[Word and element location records]
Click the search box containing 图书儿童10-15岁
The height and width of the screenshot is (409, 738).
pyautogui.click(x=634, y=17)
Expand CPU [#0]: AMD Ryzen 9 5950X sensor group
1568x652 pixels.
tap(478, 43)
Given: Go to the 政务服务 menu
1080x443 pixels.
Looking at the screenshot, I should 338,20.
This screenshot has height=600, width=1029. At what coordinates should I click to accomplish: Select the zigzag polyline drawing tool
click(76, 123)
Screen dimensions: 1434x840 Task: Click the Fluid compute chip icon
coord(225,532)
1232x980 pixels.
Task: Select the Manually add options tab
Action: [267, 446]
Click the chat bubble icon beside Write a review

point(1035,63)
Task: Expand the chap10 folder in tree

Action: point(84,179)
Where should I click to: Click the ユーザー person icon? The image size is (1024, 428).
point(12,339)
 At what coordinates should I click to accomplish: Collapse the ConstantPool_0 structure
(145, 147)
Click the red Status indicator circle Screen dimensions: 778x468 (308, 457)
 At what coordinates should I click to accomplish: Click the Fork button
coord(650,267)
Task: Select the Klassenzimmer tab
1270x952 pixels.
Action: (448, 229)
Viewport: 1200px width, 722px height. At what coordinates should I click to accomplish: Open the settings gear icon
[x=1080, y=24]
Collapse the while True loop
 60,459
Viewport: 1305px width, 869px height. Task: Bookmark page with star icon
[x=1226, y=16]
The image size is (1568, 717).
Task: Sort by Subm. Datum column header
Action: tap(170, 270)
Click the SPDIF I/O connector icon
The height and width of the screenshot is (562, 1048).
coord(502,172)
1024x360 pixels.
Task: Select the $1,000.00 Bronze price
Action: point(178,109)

Requirements =>
Put the lines above into a Markdown table with two columns, Row and Line. Number the rows in order and skip any blank lines.

Exercise solution =>
| Row | Line |
|---|---|
| 1 | Click the search box containing 图书儿童10-15岁 |
| 2 | The height and width of the screenshot is (409, 738). |
| 3 | pyautogui.click(x=634, y=17) |
| 4 | Expand CPU [#0]: AMD Ryzen 9 5950X sensor group |
| 5 | 1568x652 pixels. |
| 6 | tap(478, 43) |
| 7 | Given: Go to the 政务服务 menu |
| 8 | 1080x443 pixels. |
| 9 | Looking at the screenshot, I should 338,20. |
| 10 | This screenshot has height=600, width=1029. At what coordinates should I click to accomplish: Select the zigzag polyline drawing tool |
| 11 | click(76, 123) |
| 12 | Screen dimensions: 1434x840 Task: Click the Fluid compute chip icon |
| 13 | coord(225,532) |
| 14 | 1232x980 pixels. |
| 15 | Task: Select the Manually add options tab |
| 16 | Action: [267, 446] |
| 17 | Click the chat bubble icon beside Write a review |
| 18 | point(1035,63) |
| 19 | Task: Expand the chap10 folder in tree |
| 20 | Action: point(84,179) |
| 21 | Where should I click to: Click the ユーザー person icon? The image size is (1024, 428). |
| 22 | point(12,339) |
| 23 |  At what coordinates should I click to accomplish: Collapse the ConstantPool_0 structure |
| 24 | (145, 147) |
| 25 | Click the red Status indicator circle Screen dimensions: 778x468 (308, 457) |
| 26 |  At what coordinates should I click to accomplish: Click the Fork button |
| 27 | coord(650,267) |
| 28 | Task: Select the Klassenzimmer tab |
| 29 | 1270x952 pixels. |
| 30 | Action: (448, 229) |
| 31 | Viewport: 1200px width, 722px height. At what coordinates should I click to accomplish: Open the settings gear icon |
| 32 | [x=1080, y=24] |
| 33 | Collapse the while True loop |
| 34 |  60,459 |
| 35 | Viewport: 1305px width, 869px height. Task: Bookmark page with star icon |
| 36 | [x=1226, y=16] |
| 37 | The image size is (1568, 717). |
| 38 | Task: Sort by Subm. Datum column header |
| 39 | Action: tap(170, 270) |
| 40 | Click the SPDIF I/O connector icon |
| 41 | The height and width of the screenshot is (562, 1048). |
| 42 | coord(502,172) |
| 43 | 1024x360 pixels. |
| 44 | Task: Select the $1,000.00 Bronze price |
| 45 | Action: point(178,109) |